[Start Listed entries]
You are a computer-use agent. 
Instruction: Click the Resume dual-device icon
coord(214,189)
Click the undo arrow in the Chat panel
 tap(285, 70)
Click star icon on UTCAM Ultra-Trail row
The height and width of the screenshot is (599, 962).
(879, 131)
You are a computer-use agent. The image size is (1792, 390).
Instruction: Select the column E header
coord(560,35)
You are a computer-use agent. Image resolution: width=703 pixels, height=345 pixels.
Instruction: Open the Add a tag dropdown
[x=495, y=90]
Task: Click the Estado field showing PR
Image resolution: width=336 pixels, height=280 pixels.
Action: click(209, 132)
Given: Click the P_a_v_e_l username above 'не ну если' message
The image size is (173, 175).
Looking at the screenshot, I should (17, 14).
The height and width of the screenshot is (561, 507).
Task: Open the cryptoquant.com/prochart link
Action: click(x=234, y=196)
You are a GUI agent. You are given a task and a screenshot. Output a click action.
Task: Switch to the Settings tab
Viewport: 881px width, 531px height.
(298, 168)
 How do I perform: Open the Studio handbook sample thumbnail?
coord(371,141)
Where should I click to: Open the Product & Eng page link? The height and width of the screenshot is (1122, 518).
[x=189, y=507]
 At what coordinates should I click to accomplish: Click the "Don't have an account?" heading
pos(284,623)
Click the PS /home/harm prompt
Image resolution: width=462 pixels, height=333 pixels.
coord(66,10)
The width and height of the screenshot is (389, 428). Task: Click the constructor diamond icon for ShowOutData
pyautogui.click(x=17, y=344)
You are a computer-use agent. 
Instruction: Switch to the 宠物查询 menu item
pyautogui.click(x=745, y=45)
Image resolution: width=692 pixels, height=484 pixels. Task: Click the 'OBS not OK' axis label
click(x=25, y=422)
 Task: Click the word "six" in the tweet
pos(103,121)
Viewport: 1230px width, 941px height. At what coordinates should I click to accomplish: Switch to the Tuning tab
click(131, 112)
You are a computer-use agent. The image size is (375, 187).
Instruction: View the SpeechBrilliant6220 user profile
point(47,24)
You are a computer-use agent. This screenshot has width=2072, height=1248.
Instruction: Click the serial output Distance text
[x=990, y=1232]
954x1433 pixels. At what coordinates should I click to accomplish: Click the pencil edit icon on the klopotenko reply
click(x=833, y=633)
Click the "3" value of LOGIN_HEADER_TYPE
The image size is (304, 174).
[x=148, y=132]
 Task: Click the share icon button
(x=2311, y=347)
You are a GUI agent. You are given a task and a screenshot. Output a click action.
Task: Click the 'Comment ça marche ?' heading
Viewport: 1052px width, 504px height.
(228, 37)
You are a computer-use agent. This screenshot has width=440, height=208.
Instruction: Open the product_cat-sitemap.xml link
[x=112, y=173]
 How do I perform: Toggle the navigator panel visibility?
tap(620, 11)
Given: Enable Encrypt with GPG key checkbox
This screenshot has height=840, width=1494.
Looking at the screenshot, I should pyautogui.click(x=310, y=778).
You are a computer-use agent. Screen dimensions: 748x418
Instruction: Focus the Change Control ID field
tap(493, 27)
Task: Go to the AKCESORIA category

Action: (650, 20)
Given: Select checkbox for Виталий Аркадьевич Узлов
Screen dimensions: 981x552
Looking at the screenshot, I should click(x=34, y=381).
[End Listed entries]
Task instructions: Repeat the rows verbatim, between the line holding "You are a computer-use agent. The image size is (375, 187)." and the end of the rows, inclusive.

Solution for this task:
You are a computer-use agent. The image size is (375, 187).
Instruction: View the SpeechBrilliant6220 user profile
point(47,24)
You are a computer-use agent. This screenshot has width=2072, height=1248.
Instruction: Click the serial output Distance text
[x=990, y=1232]
954x1433 pixels. At what coordinates should I click to accomplish: Click the pencil edit icon on the klopotenko reply
click(x=833, y=633)
Click the "3" value of LOGIN_HEADER_TYPE
The image size is (304, 174).
[x=148, y=132]
 Task: Click the share icon button
(x=2311, y=347)
You are a GUI agent. You are given a task and a screenshot. Output a click action.
Task: Click the 'Comment ça marche ?' heading
Viewport: 1052px width, 504px height.
(228, 37)
You are a computer-use agent. This screenshot has width=440, height=208.
Instruction: Open the product_cat-sitemap.xml link
[x=112, y=173]
 How do I perform: Toggle the navigator panel visibility?
tap(620, 11)
Given: Enable Encrypt with GPG key checkbox
This screenshot has height=840, width=1494.
Looking at the screenshot, I should pyautogui.click(x=310, y=778).
You are a computer-use agent. Screen dimensions: 748x418
Instruction: Focus the Change Control ID field
tap(493, 27)
Task: Go to the AKCESORIA category

Action: (650, 20)
Given: Select checkbox for Виталий Аркадьевич Узлов
Screen dimensions: 981x552
Looking at the screenshot, I should click(x=34, y=381).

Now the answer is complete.